Since I had found at an antique store a box containing about billion 2″ squares of vintage fabrics, I realized immediately that this pattern would be a perfect use for those squares, and I added many, many more patches from my own collection. I used yellow because it was the best color from my vintage solids collection, and I had enough to make the quilt just this big.
Here is my version.
Yellow Rows of Seven
Yellow Rows of Seven, 2012 66.5″ x 77.5″ Photography by Sibila Savage
I started sewing these squares together at a retreat last January, and continued sewing the various patches whenever I felt like mindlessly sewing. I liked the solid patch between the columns better than the strip of fabric used in the original. This was tons of fun to make.
The quilting took forever, but I wanted it to be very simple, and that took some doing.
A wedding quilt
This may be a first for me—posting someone else’s quilt on my blog, but I could not resist.
This is a quilt my daughter Maggie made for her friends Kristin and Saja for their wedding. She used the blues and golds they chose for their wedding colors for this gem, and I think it’s fabulous.

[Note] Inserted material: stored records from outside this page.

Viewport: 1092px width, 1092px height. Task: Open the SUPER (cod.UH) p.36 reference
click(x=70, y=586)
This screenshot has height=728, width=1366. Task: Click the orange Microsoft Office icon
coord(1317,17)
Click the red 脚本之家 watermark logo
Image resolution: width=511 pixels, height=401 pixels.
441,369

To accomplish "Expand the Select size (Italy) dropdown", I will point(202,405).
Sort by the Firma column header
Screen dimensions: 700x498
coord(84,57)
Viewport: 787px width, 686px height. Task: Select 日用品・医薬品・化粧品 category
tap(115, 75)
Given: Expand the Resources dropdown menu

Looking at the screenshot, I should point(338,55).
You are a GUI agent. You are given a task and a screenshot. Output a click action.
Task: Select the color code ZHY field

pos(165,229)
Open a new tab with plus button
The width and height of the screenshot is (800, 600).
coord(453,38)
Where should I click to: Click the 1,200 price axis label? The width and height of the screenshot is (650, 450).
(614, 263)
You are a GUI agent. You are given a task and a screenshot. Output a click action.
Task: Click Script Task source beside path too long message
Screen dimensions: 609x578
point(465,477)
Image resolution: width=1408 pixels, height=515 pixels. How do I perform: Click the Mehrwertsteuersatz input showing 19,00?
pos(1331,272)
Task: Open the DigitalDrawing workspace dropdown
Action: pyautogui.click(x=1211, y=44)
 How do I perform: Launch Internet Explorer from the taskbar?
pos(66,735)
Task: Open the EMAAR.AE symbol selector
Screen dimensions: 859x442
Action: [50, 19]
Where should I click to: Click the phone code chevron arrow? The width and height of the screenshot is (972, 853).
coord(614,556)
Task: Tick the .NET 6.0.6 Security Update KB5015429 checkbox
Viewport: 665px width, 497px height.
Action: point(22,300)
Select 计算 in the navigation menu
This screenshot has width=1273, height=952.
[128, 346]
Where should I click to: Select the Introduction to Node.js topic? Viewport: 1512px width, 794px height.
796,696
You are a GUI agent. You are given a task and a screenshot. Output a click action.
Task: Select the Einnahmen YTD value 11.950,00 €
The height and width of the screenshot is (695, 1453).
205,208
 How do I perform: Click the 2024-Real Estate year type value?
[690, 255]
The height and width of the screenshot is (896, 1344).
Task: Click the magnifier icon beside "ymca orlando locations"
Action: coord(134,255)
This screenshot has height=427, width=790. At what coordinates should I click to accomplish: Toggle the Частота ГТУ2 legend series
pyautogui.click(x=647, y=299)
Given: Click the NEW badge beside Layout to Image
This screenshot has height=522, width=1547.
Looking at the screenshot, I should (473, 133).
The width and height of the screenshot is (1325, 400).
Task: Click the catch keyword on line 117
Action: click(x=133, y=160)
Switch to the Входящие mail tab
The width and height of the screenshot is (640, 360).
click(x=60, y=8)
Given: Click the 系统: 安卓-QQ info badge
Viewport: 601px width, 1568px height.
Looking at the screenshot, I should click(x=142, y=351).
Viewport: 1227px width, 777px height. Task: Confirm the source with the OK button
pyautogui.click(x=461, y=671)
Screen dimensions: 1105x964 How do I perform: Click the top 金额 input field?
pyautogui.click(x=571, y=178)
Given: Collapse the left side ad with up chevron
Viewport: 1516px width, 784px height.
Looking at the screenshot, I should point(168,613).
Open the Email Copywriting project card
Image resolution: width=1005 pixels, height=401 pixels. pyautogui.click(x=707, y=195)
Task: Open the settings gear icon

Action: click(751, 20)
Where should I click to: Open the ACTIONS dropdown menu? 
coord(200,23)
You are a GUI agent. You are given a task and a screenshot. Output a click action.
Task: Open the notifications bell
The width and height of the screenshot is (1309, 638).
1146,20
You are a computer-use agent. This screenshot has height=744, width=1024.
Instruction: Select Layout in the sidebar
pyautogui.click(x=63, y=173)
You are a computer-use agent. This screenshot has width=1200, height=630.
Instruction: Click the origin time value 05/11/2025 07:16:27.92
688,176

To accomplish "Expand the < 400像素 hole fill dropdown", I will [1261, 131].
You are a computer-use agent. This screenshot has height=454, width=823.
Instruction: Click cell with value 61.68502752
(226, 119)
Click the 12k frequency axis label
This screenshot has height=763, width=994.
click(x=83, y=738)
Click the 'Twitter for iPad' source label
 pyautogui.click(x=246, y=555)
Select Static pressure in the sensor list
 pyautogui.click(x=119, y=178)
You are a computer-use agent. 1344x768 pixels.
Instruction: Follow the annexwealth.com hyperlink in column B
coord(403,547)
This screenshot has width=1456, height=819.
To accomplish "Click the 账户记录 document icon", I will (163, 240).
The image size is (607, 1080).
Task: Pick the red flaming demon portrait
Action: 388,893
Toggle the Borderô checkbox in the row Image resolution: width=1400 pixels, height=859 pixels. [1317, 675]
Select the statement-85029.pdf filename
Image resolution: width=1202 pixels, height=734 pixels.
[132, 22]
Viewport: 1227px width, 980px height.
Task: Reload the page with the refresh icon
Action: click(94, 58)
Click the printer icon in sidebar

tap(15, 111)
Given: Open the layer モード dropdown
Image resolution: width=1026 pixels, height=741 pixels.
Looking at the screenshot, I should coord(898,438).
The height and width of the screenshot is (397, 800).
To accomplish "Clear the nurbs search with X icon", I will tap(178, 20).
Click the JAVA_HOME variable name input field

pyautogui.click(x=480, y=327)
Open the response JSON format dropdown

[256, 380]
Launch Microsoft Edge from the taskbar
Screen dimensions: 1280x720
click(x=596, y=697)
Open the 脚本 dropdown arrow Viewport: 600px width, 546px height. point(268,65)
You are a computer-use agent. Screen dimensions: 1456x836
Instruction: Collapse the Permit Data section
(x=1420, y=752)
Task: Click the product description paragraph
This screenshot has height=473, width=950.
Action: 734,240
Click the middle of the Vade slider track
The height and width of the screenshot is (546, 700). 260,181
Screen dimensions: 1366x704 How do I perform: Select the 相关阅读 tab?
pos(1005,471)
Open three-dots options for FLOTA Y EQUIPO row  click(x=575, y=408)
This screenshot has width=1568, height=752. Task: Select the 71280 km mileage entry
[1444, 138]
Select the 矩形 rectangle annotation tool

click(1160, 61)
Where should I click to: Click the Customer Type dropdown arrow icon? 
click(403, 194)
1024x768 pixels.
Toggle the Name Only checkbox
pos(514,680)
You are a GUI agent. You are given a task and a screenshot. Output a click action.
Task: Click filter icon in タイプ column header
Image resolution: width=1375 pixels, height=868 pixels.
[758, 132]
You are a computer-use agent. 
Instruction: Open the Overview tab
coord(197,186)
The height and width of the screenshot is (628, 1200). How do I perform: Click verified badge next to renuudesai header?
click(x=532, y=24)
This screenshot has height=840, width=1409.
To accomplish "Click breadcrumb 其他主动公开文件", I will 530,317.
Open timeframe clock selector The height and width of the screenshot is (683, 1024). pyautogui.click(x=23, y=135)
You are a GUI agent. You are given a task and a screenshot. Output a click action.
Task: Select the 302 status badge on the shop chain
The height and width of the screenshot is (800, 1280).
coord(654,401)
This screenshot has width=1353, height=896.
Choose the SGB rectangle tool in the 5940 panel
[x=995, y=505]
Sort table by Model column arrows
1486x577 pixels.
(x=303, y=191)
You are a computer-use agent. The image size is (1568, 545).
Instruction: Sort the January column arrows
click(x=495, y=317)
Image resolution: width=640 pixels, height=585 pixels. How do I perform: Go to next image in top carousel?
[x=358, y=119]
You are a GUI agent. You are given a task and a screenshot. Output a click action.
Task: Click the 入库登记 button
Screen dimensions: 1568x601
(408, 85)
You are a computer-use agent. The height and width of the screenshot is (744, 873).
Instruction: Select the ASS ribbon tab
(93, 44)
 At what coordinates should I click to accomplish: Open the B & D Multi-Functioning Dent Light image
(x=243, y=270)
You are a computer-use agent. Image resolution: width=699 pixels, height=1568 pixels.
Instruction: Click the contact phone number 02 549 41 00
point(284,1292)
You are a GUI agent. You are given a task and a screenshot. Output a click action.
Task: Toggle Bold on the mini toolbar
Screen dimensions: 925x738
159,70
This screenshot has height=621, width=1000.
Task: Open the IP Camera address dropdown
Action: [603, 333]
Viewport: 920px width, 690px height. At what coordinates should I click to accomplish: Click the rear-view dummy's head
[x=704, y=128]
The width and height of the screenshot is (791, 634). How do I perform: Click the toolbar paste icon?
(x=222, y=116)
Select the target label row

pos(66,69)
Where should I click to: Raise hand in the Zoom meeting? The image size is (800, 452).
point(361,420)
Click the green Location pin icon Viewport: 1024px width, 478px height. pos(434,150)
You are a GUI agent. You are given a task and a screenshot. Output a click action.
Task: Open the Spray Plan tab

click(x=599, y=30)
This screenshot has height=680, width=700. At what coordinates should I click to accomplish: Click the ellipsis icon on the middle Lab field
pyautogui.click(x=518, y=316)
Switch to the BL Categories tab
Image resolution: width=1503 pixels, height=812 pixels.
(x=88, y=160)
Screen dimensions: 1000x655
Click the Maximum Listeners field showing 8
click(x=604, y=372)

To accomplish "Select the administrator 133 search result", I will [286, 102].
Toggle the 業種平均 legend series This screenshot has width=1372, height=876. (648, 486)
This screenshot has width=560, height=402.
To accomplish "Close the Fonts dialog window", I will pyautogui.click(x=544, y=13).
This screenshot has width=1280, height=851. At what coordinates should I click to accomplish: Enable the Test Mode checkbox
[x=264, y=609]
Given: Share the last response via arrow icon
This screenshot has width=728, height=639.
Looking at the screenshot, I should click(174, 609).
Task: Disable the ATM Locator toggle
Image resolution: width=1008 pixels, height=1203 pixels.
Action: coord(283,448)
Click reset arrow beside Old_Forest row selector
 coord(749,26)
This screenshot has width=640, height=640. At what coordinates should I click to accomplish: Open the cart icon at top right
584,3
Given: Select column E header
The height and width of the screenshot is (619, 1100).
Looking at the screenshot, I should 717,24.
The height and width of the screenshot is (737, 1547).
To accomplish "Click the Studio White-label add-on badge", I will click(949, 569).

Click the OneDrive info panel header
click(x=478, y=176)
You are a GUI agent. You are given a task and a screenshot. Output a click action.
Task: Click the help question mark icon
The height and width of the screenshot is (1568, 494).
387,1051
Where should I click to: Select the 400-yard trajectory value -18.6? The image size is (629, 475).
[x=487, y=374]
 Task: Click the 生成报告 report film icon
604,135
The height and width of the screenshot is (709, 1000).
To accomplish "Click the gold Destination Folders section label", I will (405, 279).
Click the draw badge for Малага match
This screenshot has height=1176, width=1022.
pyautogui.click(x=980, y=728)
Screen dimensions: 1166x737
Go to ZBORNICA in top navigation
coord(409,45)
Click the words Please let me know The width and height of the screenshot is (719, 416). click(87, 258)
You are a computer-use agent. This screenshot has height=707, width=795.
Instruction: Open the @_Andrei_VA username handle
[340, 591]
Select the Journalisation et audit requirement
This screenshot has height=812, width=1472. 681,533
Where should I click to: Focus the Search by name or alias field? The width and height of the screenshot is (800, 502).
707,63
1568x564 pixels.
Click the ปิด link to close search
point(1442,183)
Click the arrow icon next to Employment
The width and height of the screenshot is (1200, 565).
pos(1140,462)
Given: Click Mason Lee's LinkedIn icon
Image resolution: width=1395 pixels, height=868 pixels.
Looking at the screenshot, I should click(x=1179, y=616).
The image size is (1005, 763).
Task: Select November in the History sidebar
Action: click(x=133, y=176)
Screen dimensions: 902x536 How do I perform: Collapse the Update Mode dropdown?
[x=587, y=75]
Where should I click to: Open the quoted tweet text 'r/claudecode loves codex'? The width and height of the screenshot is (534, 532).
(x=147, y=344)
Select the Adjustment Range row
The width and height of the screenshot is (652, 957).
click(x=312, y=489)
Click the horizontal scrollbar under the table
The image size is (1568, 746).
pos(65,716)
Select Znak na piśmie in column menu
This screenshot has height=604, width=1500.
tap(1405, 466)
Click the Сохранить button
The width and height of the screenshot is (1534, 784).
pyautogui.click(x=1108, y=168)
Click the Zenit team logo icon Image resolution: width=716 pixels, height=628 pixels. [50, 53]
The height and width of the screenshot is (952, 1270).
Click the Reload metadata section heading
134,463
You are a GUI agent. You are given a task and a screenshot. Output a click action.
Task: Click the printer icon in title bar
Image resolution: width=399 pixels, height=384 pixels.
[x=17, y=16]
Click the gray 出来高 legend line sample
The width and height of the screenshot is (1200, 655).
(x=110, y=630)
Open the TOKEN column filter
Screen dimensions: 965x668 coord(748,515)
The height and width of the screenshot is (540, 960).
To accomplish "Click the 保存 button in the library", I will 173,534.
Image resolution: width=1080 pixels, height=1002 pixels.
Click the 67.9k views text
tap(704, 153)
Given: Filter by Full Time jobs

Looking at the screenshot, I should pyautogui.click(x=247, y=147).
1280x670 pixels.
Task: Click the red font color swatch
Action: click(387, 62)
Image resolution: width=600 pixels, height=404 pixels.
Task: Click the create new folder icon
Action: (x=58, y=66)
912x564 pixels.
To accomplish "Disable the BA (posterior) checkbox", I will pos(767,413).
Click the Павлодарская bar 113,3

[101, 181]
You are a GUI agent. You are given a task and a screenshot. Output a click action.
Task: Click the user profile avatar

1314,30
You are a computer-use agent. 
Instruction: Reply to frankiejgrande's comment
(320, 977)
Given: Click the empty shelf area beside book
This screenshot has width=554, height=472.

When I asked Maggie if she wanted me to say anything in particular about the quilt when I posted it, she told me I should say, “Look how awesome my daughter is! Are your kids this talented? No.” A great quilter with an equally great sense of humor–love it!
Talented quilting teachers
25 01 2013I am grateful to the many talented quilting teachers with whom I have had the pleasure of studying over these past almost 40 years. I have written about a few of them in previous posts. I hope to continue acknowledging them more in this space over the weeks to come. Sandi Cummings is one of these great teachers, who came into my quilting world at just the right time, and, as a result, I was able to make a big leap forward, creating this beauty:
Triad
Triad, 1999 77″ x 77″ Photography by Sibila Savage
I had taken a series of color classes with Gerald Roy, another very important teacher for me, and I was fascinated with the interactions of the colors in a triad, three colors equidistant from each other on the color wheel.
For Sandi’s Log Cabin with a Twist class, I tried to use this color palette in a very non-traditional way, and I love the result. Also, this quilt marks the beginning of my desire to get as much print, color, and pattern into each and every quilt. If the fabrics fit into my very broad definitions of the “turquoise”, “magenta”, and “yellow-orange”, I wanted to get them into this quilt.
The quilting provided me with another important learning opportunity, long after the class was finished. Since I had made such a non-traditional quilt, the quilting would need to match the quilt. I added this free-motion quilting, using 30-wt. rayon Sulky in two different colors. This took forever, but was tons of fun.
Triad, detail
I tend to downplay some of the quilts I have made merely because they were made using someone else’s pattern and/or directions. So here I just want to celebrate that this is a great quilt. I sat in a class and listened to another quilter share her journey with a quilt. By mimicking her work with my fabrics, personal history, and insight, I learned so much.
It’s not the product but the process.
Addendum:
Found another photo of the Rows of Seven pattern. Interesting. And I still like mine better.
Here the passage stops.